Should the Columbia River Crossing go forward, Oregon taxpayers will pay three manufacturers $86.4 million to compensate for the bridge being built too low.
The cost—related to three major mitigation deals struck with manufacturers along the Washington side of the the Columbia River—was released this afternoon as part of a records request by WW and other media.
The CRC, now downsized to an Oregon-only $2.75 billion project to replace the Interstate 5 bridges, build up several Oregon freeway interchanges and put light rail into downtown Vancouver, must mitigate with the companies, whose business will be affected by twin bridges whose clearance will be no higher than 116 feet.
Contracts released today show that Oregon Iron Works will receive $11.8 million, Greenberry Industrial will get $24.8 million and Thompson Metal Fab will get $49.8 million.
The mitigation deals are a key component to winning over the U.S. Coast Guard, which must sign off on all new bridges, and ensure they won't obstruct reasonable current and future waterway use. It's not clear if mitigating the businesses, rather than increasing the bridges' height, will satisfy the Coast Guard.
The CRC has said it hopes to get the Coast Guard permit by Sept. 30—also the same date by which it says it must have legislative approval in order to remain in line for hundreds of millions in federal funding.
The $86.4 million in payouts to the companies is in the range of the $30 million to $116 million the CRC told the Coast Guard it expected to pay in its January permit application. It's also less than the $250 million the project estimates it would cost to add a lift span to the new bridges. (Building a 125-foot bridge, planners say, would cost $176 million more).
The current I-5 bridges have a lift and a clearance of more than 170 feet, allowing massive barges to fit through. Oregon Iron Works, Greenberry and Thompson Metal Fab all protested the new plans, saying their ability to fit major projects under the bridge would be blocked by a 116-foot bridge.
The project also announced today that it has earned Oregon Department of Environmental Quality and the Washington State Department of Ecology, also needed for the Coast Guard permit.

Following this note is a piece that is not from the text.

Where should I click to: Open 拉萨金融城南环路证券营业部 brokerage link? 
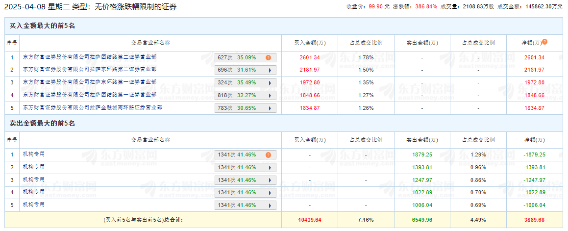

The payouts to companies will only happen, the contracts say, if the project goes forward.
"We arrived at fair and equitable agreements that are well within previous mitigation estimates," Oregon Department of Transportation Director Matt Garrett says in a press release. "We have safeguards in place to ensure mitigation funds are provided only after the U.S. Coast Guard permit is received, necessary construction permits are secured, and ODOT awards a construction contract."
The project was declared dead by Oregon Gov. John Kitzhaber and Washington Gov. Jay Inslee in early July when Washington Senators rejected a transportation funding package for the CRC. But as WW reported not long after, the project was still plowing ahead with permits and other preparations.
And now, Kitzhaber has pushed for a Sept. 15 deadline for the project to provide full information on an Oregon-only project, which will rely on state bonds and pocketing all profits from tolling. But state Treasurer Ted Wheeler—who is charged with making sure the CRC won't bankrupt the state—has already said he likely won't be able to finish his analysis by the Sept. 30 cutoff.
Oregon legislators, who approved Oregon's $450 million for the CRC in February, are also wary. Many are saying they aren't going to put the state on the hook for the entire project without Wheeler's analysis.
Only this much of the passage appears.